• What is being asked: I need every line that includes the word "each" copied from the material.

• Task data:
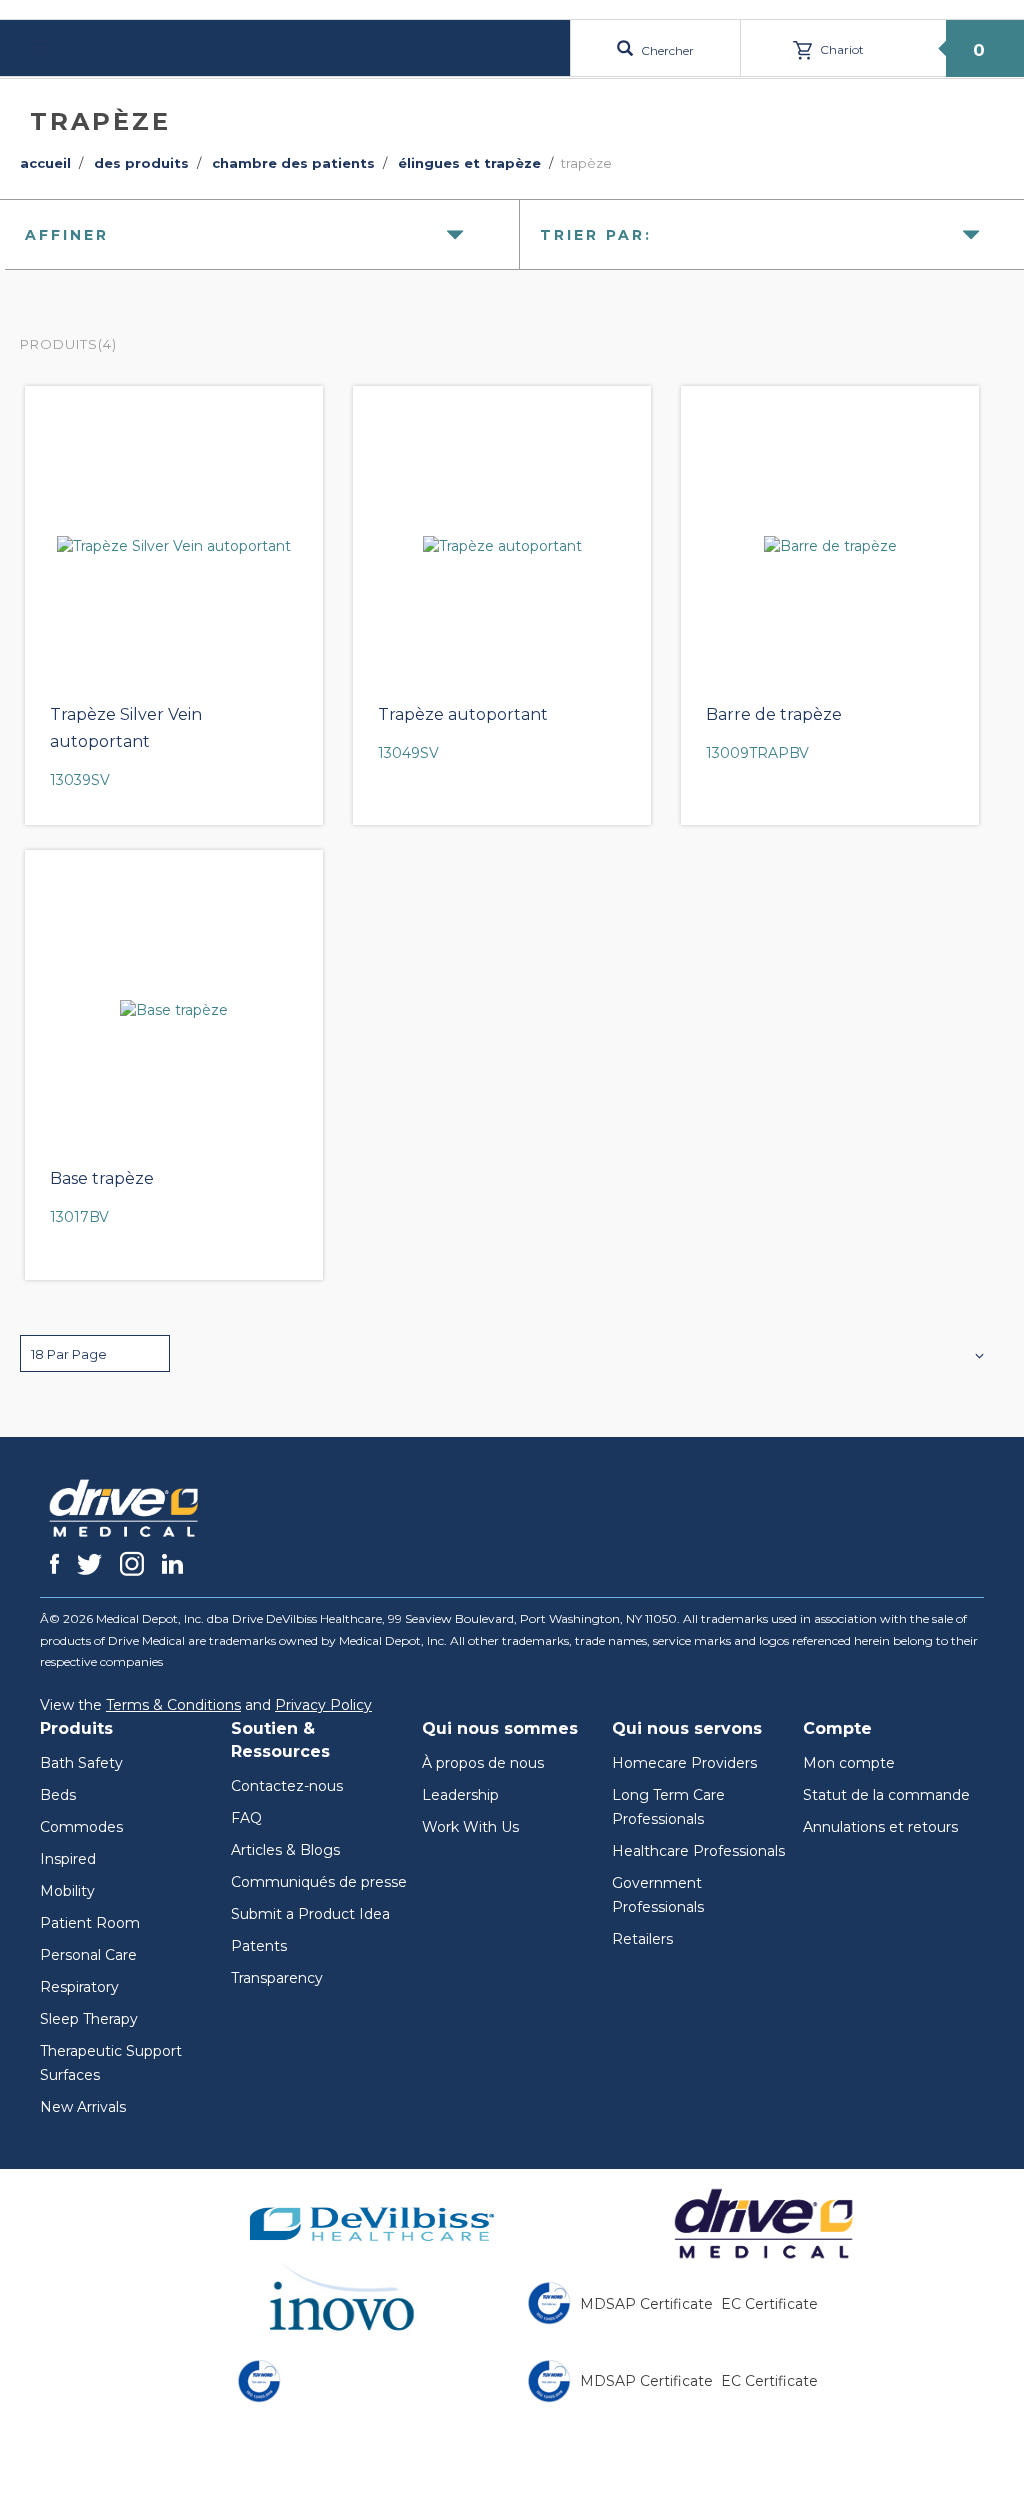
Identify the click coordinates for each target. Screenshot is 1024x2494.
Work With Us (470, 1827)
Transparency (277, 1978)
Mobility (67, 1891)
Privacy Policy (323, 1705)
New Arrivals (83, 2107)
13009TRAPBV (757, 753)
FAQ (246, 1818)
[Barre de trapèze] (830, 546)
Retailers (642, 1939)
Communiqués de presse (319, 1882)
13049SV (408, 753)
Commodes (81, 1827)
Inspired (68, 1859)
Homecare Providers (684, 1763)
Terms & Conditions (173, 1705)
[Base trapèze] (174, 1010)
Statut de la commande (886, 1795)
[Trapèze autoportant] (502, 546)
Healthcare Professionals (698, 1851)
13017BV (79, 1217)
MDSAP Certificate (646, 2304)
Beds (58, 1795)
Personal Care (88, 1955)
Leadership (460, 1795)
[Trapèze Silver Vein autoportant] (174, 546)
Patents (259, 1946)
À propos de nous (483, 1763)
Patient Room (90, 1923)
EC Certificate (769, 2304)
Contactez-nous (287, 1786)
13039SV (80, 780)
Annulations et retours (880, 1827)
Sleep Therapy (89, 2019)
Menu (78, 47)
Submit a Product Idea (310, 1914)
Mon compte (849, 1763)
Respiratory (79, 1987)
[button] (95, 1353)
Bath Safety (81, 1763)
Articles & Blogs (285, 1850)
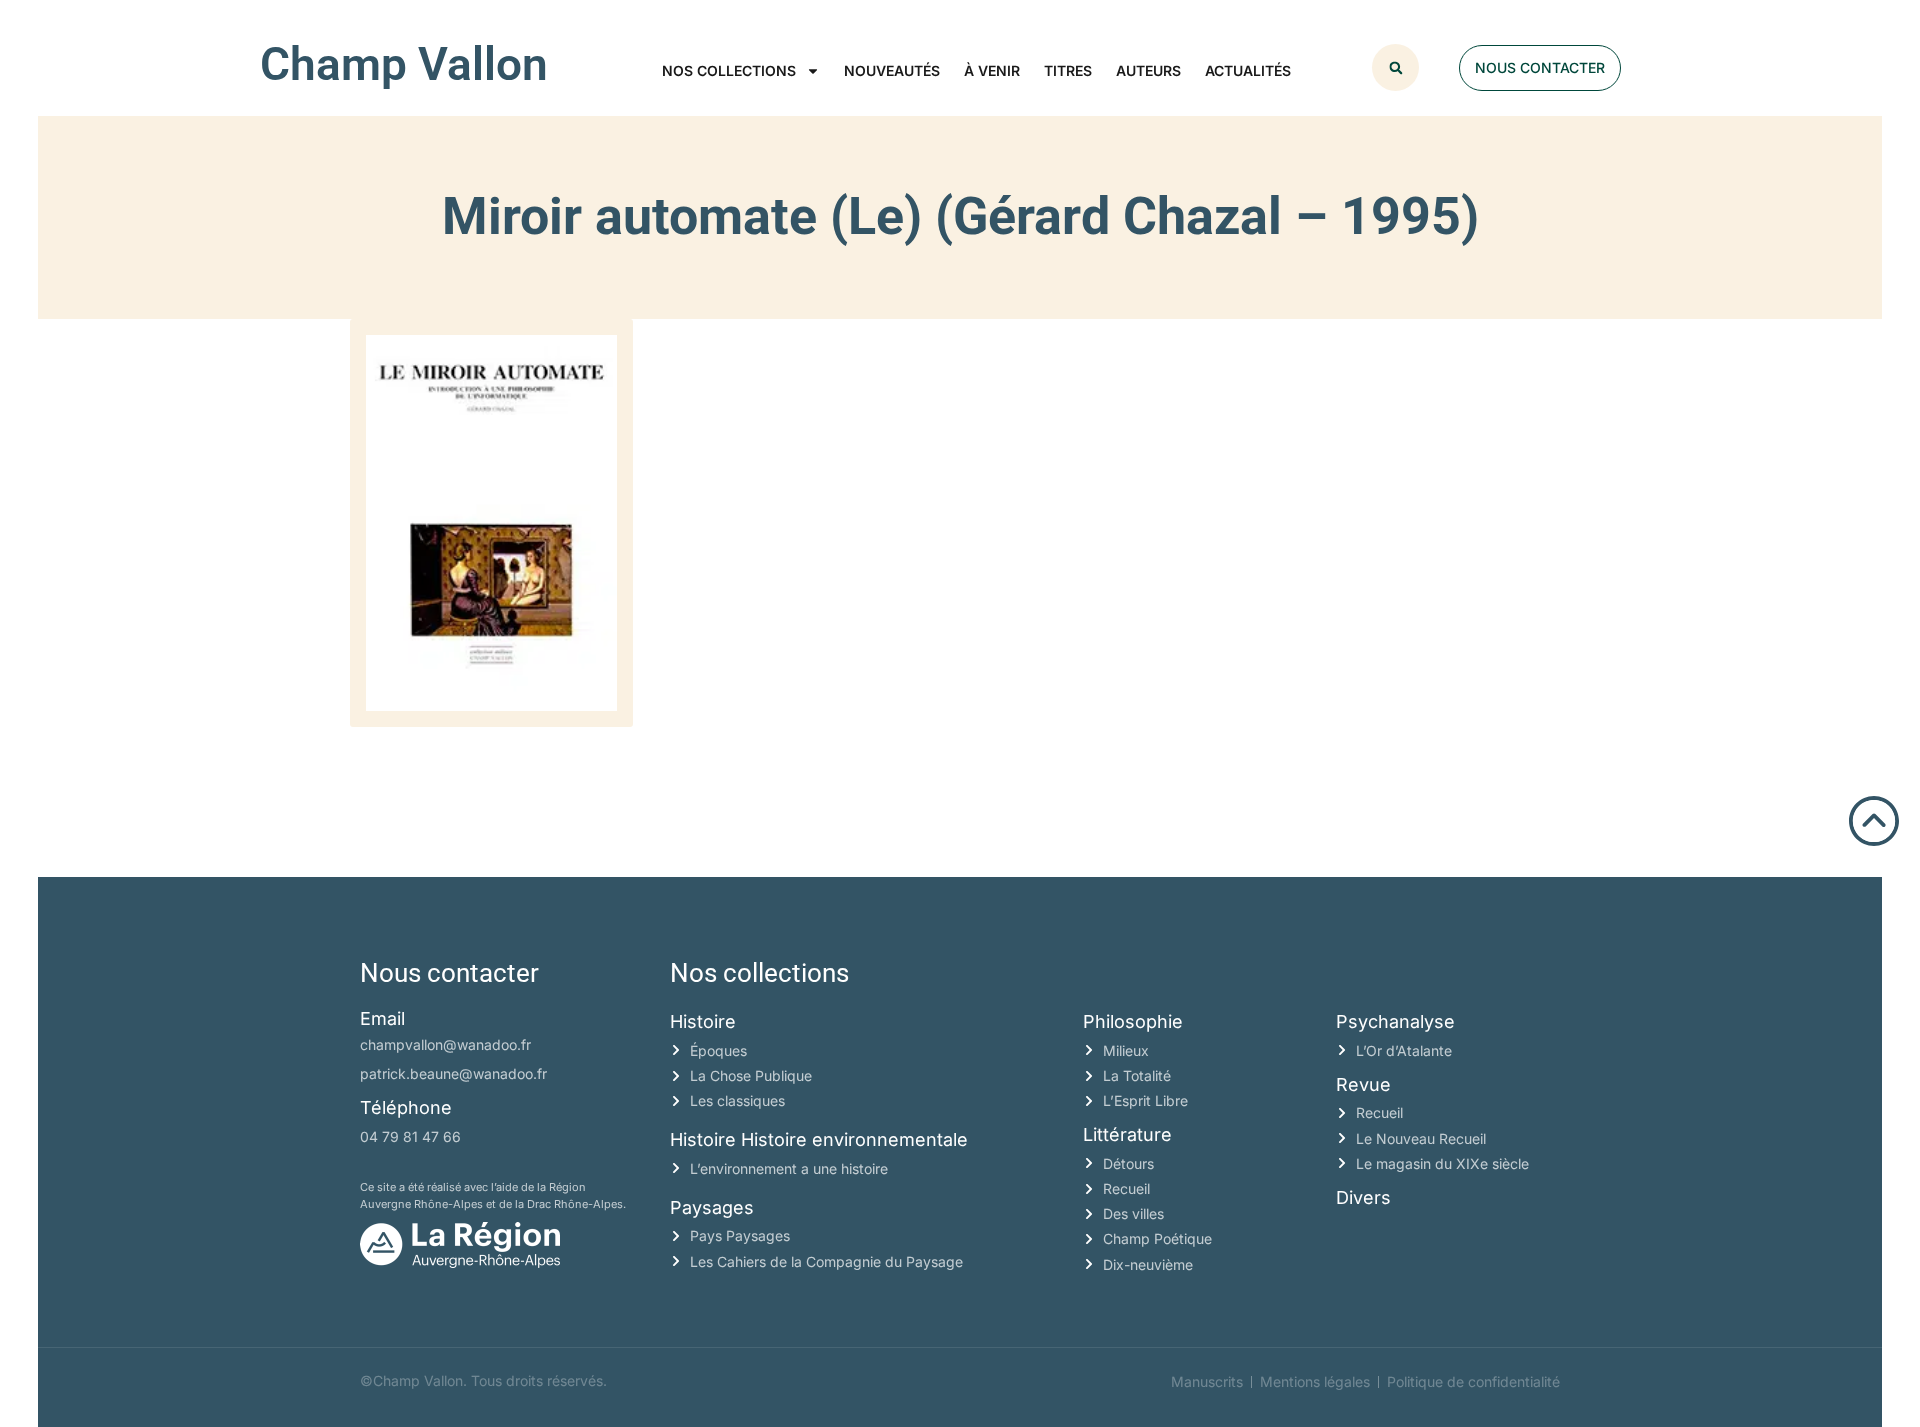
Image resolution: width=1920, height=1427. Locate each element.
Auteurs (1148, 70)
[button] (1395, 67)
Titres (1068, 70)
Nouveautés (892, 70)
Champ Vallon (404, 64)
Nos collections (729, 70)
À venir (992, 70)
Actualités (1248, 70)
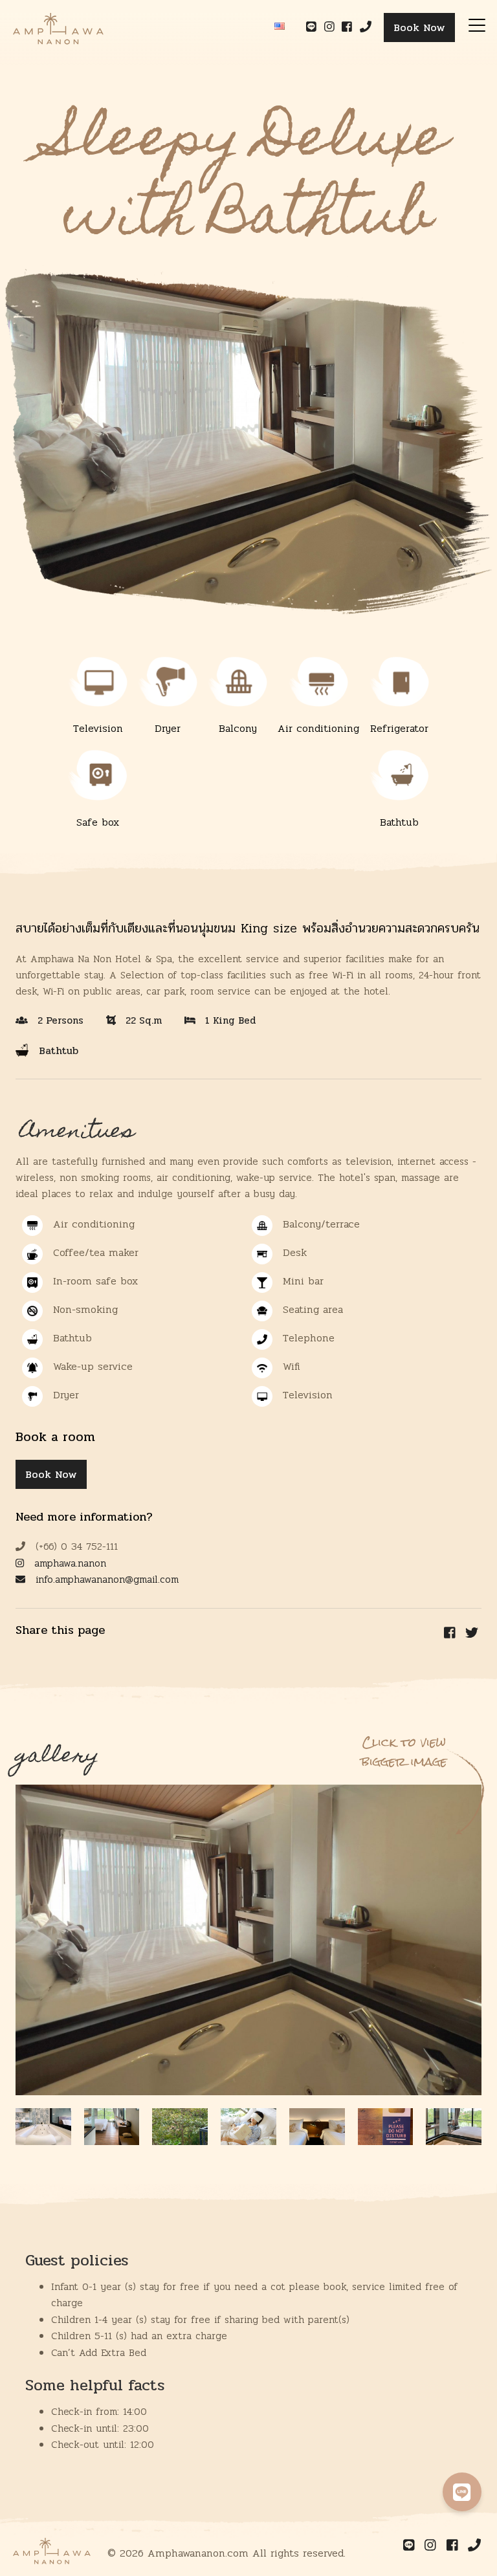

• Exercise response:
Identify the click coordinates for each target. Screenshot is 1024x2494.
Image resolution: width=1920, height=1427. Locate each element.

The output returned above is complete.